My order to you had only reference to orders “assumed to be issued by the direction of the President.”  It would appear from Mr. Stanton’s letter that you have received no such orders from him.  However, in your note to the President of the 30th ultimo,[42] in which you acknowledge the receipt of the written order of the 29th,[43] you say that you have been informed by Mr.
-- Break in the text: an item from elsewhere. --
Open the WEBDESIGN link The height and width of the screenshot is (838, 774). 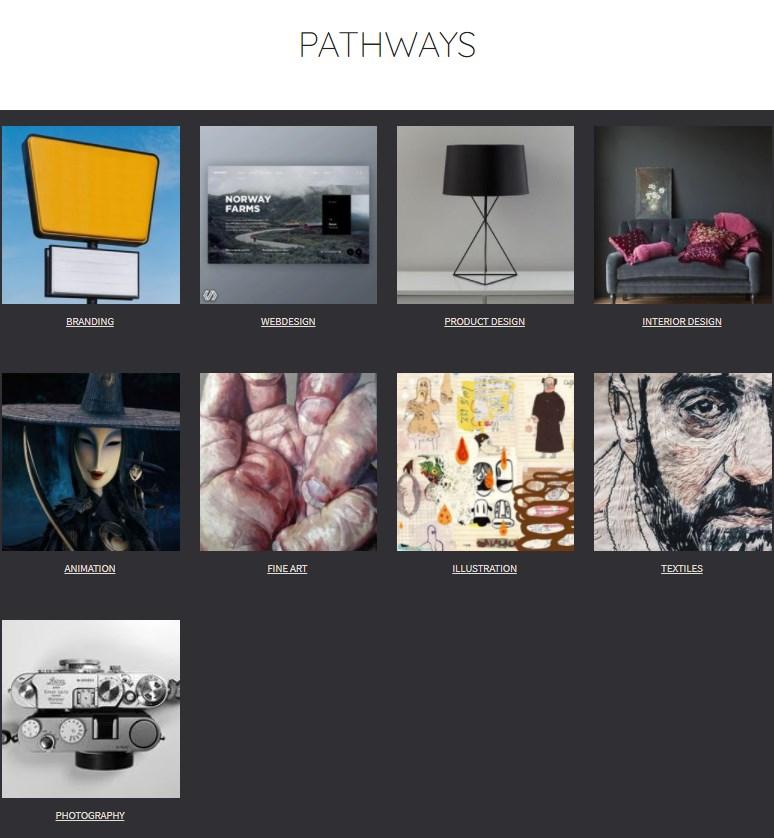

Stanton that he has not received any order limiting his authority to issue orders to the Army, according to the practice of the Department, and state that “while this authority to the War Department is not countermanded it will be satisfactory evidence to me that any orders issued from the War Department by direction of the President are authorized by the Executive.”

The President issues an order to you to obey no order from the War Department purporting to be made “by the direction of the President” until you have referred it to him for his approval.  You reply that you have received the President’s order and will not obey it, but will obey an order purporting to be given by his direction if it comes from the War Department.  You will not obey the direct order of the President, but will obey his indirect order.  If, as you say, there has been a practice in the War Department to issue orders in the name of the President without his direction, does not the precise order you have requested and have received change the practice as to the General of the Army?  Could not the President countermand any such order issued to you from the War Department?  If you should receive an order from that Department, issued in the name of the President, to do a special act, and an order directly from the President himself not to do the act, is there a doubt which you are to obey?  You answer the question when you say to the President, in your letter of the 3d instant,[44] the Secretary of War is “my superior and your subordinate,” and yet you refuse obedience to the superior out of a deference to the subordinate.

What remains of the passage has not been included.